Richard Skelton has spent nearly half a decade living in a small valley, high in the Furness hills of Cumbria, in northern England. When not writing or composing music, most of his days are spent beating the valley's bounds, exploring its network of paths, streams and walls.
Beyond the Fell Wall is a distillation of his thoughts and observations on this particular patch of land. It is a poetic enquiry into the inanimate life of a landscape – its unheard melodies and unseen movements. It considers both vast geological epochs and brief moments of intimacy, and in turn it asks us to consider sentience in all things – animal, vegetable and mineral.

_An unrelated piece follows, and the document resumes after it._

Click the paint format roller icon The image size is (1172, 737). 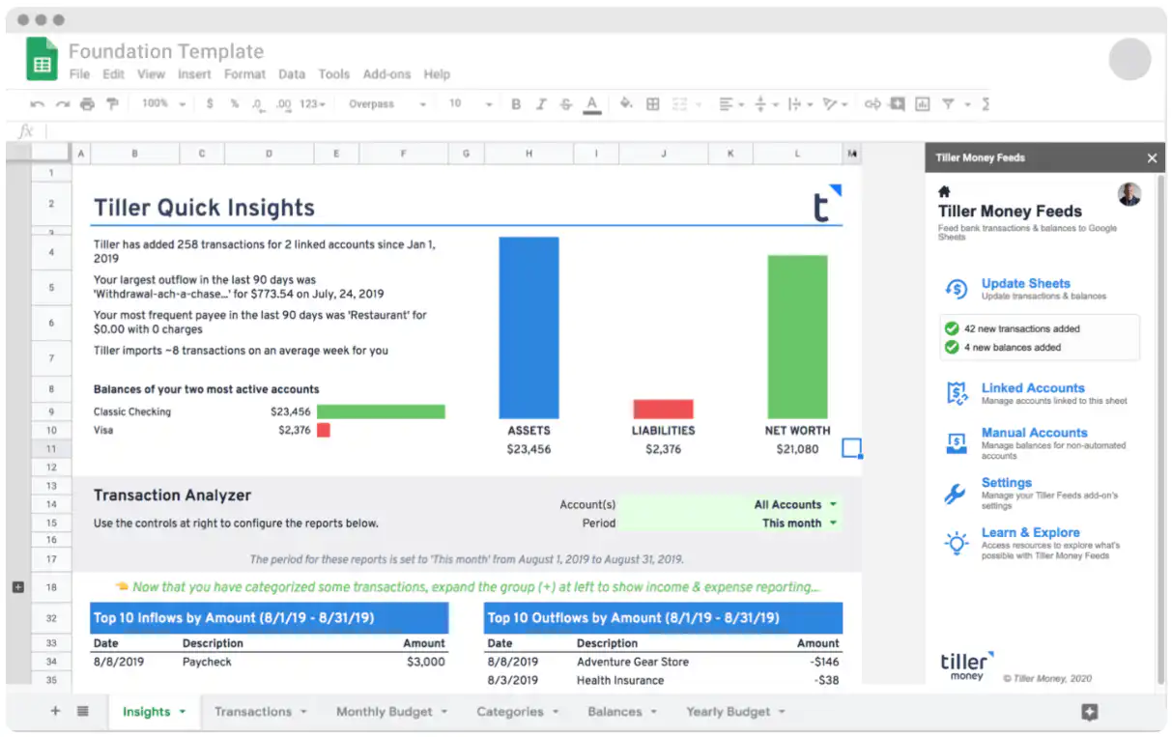112,104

Richard Skelton is a musician and an artist from Lancashire, northern England. Over the past decade he has produced a diverse and acclaimed body of work, including films, exhibitions, pamphlets, books, and albums of music that have been compared to both Arvö Part and Brian Eno. All his work is informed by landscape, evolving from sustained immersion in specific environmentsand wide-ranging research incorporating toponymy and language, ecology and geology, folklore and myth. His books include Landings (2009), a personal study of the West Pennine Moors, Moor Glisk (2012), a poetic exploration of the effects of the Industrial Revolution on rural Lancashire, and Limnology (2012), a long typographical essay on the mythology of rivers, including a glossaryof over 1,000 'water-words'.